Introduction to RLHF(Reinforcement Learning from Human Feedback)

There's a good article on HuggingFace about this subject, but tl;dr:

By interacting with the AI and fine-tuning it towards a particular use-case, you can build good models. If you can build good models, you can be rewarded by the Bittensor Network. Part of the reason it's so competitive here is because the information has long been understood by the people with long-standing, but they're busy. Anybody who works within this ecosystem can tell you two things:

  1. Things move quickly.
  2. Things break and require human input.

Reinforcement Learning from Human Feedback (RLHF)

Reinforcement Learning from Human Feedback (RLHF) is a challenging concept that involves multiple-model training processes and different stages of deployment. In this summary, we break down the training process into three core steps:

  1. Pretraining a language model (LM)
  2. Gathering data and training a reward model
  3. Fine-tuning the LM with reinforcement learning

Pretraining Language Models

As a starting point, RLHF uses a language model that has already been pretrained with classical pretraining objectives. Examples of such models include OpenAI's GPT-3, Anthropic's transformer models, and DeepMind's 280 billion parameter model Gopher. This initial model can be fine-tuned on additional text or conditions, but it's not strictly necessary.

There is no clear answer on the "best" model for the starting point of RLHF, as the design space of options in RLHF training is not thoroughly explored.

Gathering and Generating Data for Training a Reward Model

To train a reward model, you need to gather or generate data that represents human preferences. The process typically involves the following steps:

  1. Collecting demonstrations: Obtain samples of human-generated responses to various input prompts. These demonstrations provide a baseline for what the AI system should be able to achieve.

  2. Creating comparison data: Generate multiple possible responses for a given input using the pretrained language model. Have human raters evaluate and rank these responses based on their quality, relevance, and adherence to other desired criteria.

  3. Aggregating rankings: Aggregate the rankings provided by human raters to create a more robust and reliable dataset for training the reward model.

  4. Training the reward model: Train a reward model using the collected demonstrations and comparison data. This model will be used to evaluate the quality of the AI system's responses during the fine-tuning stage.

Here's a more detailed breakdown of each step:

Collecting Demonstrations

  • Create a set of input prompts that represent a wide range of tasks and situations.
  • Have human experts provide responses to these prompts, following guidelines that emphasize the desired qualities in the AI system's responses.

Creating Comparison Data

  • For each input prompt, generate multiple potential responses using the pretrained language model.
  • Present these responses to human raters, who will rank them based on quality, relevance, and other criteria specified in the guidelines.

Aggregating Rankings

  • Collect rankings from multiple human raters to create a more reliable dataset.
  • Apply statistical techniques, such as the Bradley-Terry model, to aggregate individual rankings into a single, consensus-based ranking.

Training the Reward Model

  • Use the collected demonstrations and aggregated rankings to train a reward model that can evaluate the quality of the AI system's responses.
  • The reward model will be used during the reinforcement learning stage to fine-tune the AI system's responses based on human preferences.

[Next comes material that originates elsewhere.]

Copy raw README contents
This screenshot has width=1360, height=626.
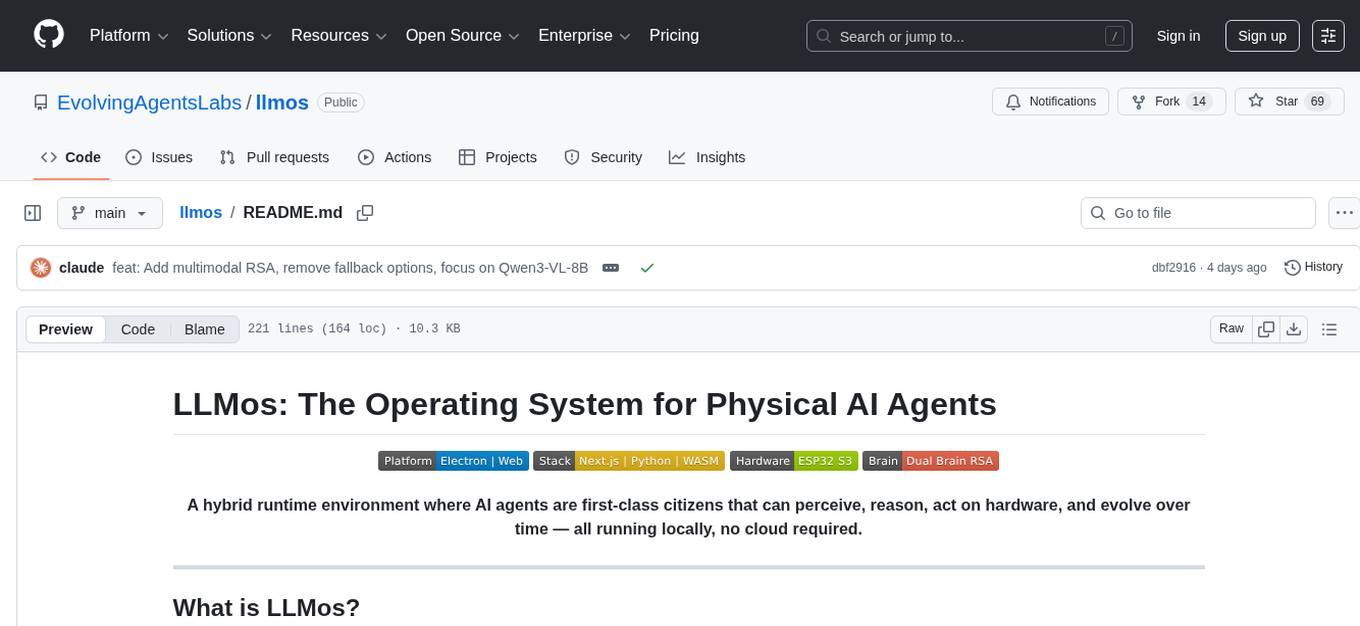coord(1266,328)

By following these steps, you can gather and generate data that accurately represents human preferences and use it to train a reward model for RLHF.

Fine-Tuning the Language Model with Reinforcement Learning

After gathering data and training the reward model, the next step is to fine-tune the pretrained language model using reinforcement learning. This process involves:

  1. Sampling responses: Generate multiple candidate responses for a given input prompt using the pretrained language model.
  2. Evaluating responses: Use the trained reward model to rank and score the candidate responses based on their quality and adherence to human preferences.
  3. Updating the language model: Apply reinforcement learning algorithms, such as Proximal Policy Optimization (PPO), to update the language model's parameters based on the reward model's evaluations.

Here's a more detailed breakdown of each step:

Sampling Responses

  • For a given input prompt, use the pretrained language model to generate a set of candidate responses.
  • Apply techniques such as temperature scaling, top-k sampling, or nucleus sampling to control the diversity and quality of the generated responses.

Evaluating Responses

  • Use the trained reward model to evaluate and score each candidate response based on its quality, relevance, and alignment with human preferences.
  • These scores will serve as the basis for updating the language model's parameters through reinforcement learning.

Updating the Language Model

  • Apply reinforcement learning algorithms, such as Proximal Policy Optimization (PPO), to update the language model's parameters based on the reward model's evaluations.
  • This process involves optimizing the language model's policy to maximize the expected reward, which in this case is the score assigned by the reward model.

By following these steps, you can fine-tune the pretrained language model to better align with human preferences and improve its overall performance. This process can be iterated multiple times to further refine the AI system's behavior.